What the task requires:
Please output, with no changes, the lines of the records below from the line holding "This screenshot has width=750, height=552." through the line holding "coordinates (1002, 972).", both of those lines included.

*** Input records ***

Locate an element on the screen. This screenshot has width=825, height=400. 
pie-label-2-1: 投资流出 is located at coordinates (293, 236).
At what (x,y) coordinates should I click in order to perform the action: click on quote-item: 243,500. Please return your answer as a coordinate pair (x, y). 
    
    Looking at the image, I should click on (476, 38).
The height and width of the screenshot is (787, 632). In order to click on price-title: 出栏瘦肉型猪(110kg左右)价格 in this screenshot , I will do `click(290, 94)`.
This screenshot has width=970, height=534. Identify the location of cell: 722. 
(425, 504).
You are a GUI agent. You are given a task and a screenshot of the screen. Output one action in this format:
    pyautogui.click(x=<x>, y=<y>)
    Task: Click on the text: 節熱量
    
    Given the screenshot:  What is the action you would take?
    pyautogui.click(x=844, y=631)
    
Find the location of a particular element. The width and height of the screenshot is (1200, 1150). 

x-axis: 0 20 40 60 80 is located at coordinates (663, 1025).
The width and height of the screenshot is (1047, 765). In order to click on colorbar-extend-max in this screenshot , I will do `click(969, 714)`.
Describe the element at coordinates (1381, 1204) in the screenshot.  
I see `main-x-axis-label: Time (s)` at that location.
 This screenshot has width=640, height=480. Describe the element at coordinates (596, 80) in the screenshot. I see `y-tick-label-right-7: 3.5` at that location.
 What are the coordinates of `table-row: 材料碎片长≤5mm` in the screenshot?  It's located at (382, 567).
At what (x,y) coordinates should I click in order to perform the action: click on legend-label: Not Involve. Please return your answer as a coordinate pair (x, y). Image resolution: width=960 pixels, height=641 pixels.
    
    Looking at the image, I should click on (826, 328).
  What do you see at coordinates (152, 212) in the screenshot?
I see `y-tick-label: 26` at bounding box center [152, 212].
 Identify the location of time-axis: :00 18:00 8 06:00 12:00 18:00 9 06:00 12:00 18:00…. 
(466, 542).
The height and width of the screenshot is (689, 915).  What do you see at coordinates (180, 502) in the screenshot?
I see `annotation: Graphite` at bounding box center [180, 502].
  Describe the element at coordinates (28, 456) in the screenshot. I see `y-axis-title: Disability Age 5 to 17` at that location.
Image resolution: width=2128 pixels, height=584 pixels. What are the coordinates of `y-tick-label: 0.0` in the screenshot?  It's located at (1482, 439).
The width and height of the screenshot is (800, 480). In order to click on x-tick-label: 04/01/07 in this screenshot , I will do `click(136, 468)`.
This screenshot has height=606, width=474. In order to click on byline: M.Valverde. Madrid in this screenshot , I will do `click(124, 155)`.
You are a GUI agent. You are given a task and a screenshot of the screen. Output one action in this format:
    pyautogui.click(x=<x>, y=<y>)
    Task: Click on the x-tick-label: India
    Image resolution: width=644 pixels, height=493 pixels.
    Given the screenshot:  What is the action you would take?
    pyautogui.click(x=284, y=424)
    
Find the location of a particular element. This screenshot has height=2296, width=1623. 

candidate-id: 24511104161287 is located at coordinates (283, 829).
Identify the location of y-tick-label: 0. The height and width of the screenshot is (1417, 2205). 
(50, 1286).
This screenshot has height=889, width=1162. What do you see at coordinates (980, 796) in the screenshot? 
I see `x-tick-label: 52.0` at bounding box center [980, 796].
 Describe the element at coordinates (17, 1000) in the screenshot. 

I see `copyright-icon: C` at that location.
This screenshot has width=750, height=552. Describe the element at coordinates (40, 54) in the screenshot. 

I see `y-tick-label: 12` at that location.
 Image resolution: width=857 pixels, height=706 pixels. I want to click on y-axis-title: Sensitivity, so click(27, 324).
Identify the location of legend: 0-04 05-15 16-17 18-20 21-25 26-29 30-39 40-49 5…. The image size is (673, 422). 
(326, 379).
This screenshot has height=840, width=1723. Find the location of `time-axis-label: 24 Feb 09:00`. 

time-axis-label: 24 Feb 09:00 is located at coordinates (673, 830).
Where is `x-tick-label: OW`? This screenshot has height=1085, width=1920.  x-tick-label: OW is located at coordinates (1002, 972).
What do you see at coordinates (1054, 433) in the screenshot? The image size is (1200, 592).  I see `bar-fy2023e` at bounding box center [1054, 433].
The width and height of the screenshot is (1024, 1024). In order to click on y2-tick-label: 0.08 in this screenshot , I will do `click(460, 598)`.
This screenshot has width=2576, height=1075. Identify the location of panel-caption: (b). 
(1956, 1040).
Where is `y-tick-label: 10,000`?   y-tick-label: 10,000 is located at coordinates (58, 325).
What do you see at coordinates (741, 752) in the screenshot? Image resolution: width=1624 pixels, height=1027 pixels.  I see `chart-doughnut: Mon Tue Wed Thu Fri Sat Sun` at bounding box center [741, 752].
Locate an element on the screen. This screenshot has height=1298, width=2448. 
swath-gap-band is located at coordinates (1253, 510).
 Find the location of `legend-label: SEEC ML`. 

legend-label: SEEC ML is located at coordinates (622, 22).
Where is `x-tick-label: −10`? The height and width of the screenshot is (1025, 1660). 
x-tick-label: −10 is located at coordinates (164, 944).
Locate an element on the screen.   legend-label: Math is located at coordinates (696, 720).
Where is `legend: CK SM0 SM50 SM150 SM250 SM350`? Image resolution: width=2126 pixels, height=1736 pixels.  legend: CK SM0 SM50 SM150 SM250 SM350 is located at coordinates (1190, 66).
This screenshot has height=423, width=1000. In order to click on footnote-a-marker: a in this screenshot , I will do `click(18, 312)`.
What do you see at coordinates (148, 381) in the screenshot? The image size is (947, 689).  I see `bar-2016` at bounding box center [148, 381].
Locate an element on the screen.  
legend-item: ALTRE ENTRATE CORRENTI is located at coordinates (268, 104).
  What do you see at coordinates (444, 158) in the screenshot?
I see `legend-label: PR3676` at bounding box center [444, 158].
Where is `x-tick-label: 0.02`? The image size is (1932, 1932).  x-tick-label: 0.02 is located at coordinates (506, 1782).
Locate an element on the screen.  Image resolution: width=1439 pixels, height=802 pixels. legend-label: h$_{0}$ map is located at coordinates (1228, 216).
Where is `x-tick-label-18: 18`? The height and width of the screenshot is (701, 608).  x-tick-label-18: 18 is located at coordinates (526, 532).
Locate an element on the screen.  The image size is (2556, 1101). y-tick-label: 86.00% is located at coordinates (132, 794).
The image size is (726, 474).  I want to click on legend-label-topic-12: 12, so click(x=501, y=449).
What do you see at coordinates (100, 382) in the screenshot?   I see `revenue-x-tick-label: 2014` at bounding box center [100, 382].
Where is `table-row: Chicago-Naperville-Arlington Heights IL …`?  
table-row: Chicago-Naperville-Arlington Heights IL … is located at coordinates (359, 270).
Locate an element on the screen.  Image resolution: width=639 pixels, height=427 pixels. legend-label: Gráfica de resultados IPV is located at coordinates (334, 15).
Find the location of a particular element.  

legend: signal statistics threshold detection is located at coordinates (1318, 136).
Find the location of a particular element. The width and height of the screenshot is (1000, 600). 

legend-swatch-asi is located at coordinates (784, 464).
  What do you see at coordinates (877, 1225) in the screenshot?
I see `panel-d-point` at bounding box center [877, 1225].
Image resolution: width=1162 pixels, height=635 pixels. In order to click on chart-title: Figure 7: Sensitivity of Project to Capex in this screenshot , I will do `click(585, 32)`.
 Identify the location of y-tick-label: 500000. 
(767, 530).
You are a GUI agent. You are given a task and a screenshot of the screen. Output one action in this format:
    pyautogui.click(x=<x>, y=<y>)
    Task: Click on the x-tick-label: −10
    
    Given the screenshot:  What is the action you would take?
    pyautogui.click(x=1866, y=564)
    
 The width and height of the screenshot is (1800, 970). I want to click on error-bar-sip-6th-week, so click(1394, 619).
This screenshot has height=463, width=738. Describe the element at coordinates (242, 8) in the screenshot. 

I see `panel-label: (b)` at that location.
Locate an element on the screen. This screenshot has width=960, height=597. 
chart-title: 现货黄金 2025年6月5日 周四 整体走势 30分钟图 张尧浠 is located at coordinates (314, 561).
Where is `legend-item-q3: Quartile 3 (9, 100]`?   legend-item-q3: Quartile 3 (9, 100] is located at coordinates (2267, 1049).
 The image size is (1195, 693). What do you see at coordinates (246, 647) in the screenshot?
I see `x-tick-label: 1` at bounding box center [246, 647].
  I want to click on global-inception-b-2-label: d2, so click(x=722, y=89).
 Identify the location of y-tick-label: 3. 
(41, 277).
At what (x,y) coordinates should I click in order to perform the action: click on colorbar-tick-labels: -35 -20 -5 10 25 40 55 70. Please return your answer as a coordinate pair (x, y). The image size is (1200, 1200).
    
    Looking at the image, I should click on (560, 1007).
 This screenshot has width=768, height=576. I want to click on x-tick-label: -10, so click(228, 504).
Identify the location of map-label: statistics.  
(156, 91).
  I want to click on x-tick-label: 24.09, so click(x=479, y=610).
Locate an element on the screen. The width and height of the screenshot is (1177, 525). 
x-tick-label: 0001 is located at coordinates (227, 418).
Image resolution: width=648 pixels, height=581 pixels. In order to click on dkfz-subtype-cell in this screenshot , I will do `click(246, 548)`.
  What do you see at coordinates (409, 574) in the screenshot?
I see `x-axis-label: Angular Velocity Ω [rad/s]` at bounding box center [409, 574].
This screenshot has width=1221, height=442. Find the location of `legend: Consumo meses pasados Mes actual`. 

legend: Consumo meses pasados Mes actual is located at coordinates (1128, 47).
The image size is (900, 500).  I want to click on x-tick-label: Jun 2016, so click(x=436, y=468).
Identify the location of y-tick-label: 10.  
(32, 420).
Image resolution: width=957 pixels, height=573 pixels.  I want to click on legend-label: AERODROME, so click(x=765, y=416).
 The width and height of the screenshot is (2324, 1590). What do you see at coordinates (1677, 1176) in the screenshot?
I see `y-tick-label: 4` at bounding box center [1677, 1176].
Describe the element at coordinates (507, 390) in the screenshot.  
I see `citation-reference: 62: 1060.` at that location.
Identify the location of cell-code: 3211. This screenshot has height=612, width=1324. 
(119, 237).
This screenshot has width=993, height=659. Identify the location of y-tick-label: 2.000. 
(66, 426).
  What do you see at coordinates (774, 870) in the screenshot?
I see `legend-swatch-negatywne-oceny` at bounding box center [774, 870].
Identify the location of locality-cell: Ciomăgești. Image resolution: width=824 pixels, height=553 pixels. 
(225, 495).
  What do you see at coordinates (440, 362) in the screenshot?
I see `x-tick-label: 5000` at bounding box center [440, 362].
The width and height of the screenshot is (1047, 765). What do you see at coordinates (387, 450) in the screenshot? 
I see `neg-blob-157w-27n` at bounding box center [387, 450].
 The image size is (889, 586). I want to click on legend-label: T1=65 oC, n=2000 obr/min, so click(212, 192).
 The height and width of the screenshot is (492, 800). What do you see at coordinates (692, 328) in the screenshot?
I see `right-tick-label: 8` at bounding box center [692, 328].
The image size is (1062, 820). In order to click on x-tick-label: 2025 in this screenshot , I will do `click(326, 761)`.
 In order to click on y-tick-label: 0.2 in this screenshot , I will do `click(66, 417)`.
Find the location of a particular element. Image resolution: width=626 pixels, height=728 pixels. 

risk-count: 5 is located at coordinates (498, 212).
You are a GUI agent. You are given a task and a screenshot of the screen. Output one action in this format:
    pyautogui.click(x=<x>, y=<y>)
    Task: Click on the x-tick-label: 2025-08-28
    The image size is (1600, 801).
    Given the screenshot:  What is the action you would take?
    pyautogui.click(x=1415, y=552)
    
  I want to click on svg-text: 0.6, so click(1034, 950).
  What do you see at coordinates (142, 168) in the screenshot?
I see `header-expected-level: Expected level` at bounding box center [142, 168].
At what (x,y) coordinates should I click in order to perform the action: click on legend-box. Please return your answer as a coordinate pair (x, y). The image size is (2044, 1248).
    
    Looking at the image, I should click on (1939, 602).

***

Solved exercise:
This screenshot has width=750, height=552. Describe the element at coordinates (40, 54) in the screenshot. 

I see `y-tick-label: 12` at that location.
 Image resolution: width=857 pixels, height=706 pixels. I want to click on y-axis-title: Sensitivity, so click(27, 324).
Identify the location of legend: 0-04 05-15 16-17 18-20 21-25 26-29 30-39 40-49 5…. The image size is (673, 422). 
(326, 379).
This screenshot has height=840, width=1723. Find the location of `time-axis-label: 24 Feb 09:00`. 

time-axis-label: 24 Feb 09:00 is located at coordinates (673, 830).
Where is `x-tick-label: OW`? This screenshot has height=1085, width=1920.  x-tick-label: OW is located at coordinates (1002, 972).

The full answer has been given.